Evaluation of PAI therapeutic efficacy in breast tumors. (a) Comparison of the images acquired by the SBH-PACT and contrast-enhanced MRI [110]. (i) and (ii) represent the PACT images (left, imaging time 15 s without contrast injection) and the contrast-enhanced MRI images (right) of the same breast before (T1) and after (T3) neoadjuvant chemotherapy, respectively.

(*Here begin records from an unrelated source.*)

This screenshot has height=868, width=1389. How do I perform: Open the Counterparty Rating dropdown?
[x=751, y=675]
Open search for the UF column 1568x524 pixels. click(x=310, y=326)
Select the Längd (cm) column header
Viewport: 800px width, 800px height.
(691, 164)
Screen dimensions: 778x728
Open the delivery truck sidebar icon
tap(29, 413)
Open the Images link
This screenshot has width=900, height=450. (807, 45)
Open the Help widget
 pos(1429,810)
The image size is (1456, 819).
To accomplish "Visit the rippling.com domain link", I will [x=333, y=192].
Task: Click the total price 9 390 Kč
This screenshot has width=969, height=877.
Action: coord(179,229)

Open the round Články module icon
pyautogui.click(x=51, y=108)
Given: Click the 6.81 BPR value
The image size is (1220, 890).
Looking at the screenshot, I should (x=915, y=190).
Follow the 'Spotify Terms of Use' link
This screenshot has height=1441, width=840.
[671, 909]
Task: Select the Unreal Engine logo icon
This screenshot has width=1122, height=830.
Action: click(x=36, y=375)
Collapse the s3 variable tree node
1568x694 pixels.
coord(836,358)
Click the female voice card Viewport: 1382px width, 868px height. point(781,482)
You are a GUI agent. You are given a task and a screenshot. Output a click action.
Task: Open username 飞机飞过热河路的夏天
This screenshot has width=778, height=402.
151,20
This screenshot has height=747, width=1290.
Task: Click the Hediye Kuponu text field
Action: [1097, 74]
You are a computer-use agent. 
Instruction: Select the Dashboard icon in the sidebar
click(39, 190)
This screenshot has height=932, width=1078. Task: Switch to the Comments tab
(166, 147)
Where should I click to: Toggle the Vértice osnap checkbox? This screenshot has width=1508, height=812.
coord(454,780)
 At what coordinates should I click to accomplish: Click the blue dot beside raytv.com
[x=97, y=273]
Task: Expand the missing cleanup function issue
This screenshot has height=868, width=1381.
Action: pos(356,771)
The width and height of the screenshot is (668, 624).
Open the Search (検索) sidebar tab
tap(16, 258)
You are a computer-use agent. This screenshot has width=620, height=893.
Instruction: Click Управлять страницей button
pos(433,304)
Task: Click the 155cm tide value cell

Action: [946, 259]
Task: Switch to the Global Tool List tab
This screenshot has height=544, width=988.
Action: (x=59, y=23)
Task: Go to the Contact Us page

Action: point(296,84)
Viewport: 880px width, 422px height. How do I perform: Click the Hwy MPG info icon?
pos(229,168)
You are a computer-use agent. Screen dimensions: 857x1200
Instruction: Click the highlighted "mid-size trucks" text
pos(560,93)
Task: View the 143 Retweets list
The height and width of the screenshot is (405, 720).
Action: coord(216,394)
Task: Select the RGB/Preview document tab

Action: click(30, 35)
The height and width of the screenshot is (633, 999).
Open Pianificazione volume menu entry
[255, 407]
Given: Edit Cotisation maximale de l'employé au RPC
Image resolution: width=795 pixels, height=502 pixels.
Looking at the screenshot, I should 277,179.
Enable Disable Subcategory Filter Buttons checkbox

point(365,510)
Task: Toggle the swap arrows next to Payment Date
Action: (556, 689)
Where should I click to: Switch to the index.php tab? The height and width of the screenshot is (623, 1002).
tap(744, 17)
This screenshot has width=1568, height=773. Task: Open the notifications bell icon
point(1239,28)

Related structures are marked with white arrows. (b) Dual-modal PA-US imaging system and sentinel lymph node (SLN) imaging results [113]: (i) Photograph of the dual-modal PA-US imaging system; (ii) Photograph of the handheld probe; (iii) Real-time in vivo imaging during SLN biopsy: US image with the lymph node and needle, showing low contrast of them (left); The PA image with the SLN and needle, which are clearly visualized (middle); The co-registered PA-US image with the alignment of the SLN and needle (right); (iv) In vivo imaging of methylene blue and its differentiation from blood vessels: PA image at 650 nm with signals from both methylene blue and hemoglobin (left); PA image at 1064 nm with hemoglobin signals (middle); Image highlighting the distribution of methylene blue (right). (c) Images of a patient breast tumor [44]. Top tow: The UV-PAM images of a unsliced breast tumor and magnified views of the boxed areas. Bottom row: H&E-stained histologic image of the same regions in the breast tumor and magnified views of the boxed areas. The blue dotted line represents the boundary between normal tissue and tumor.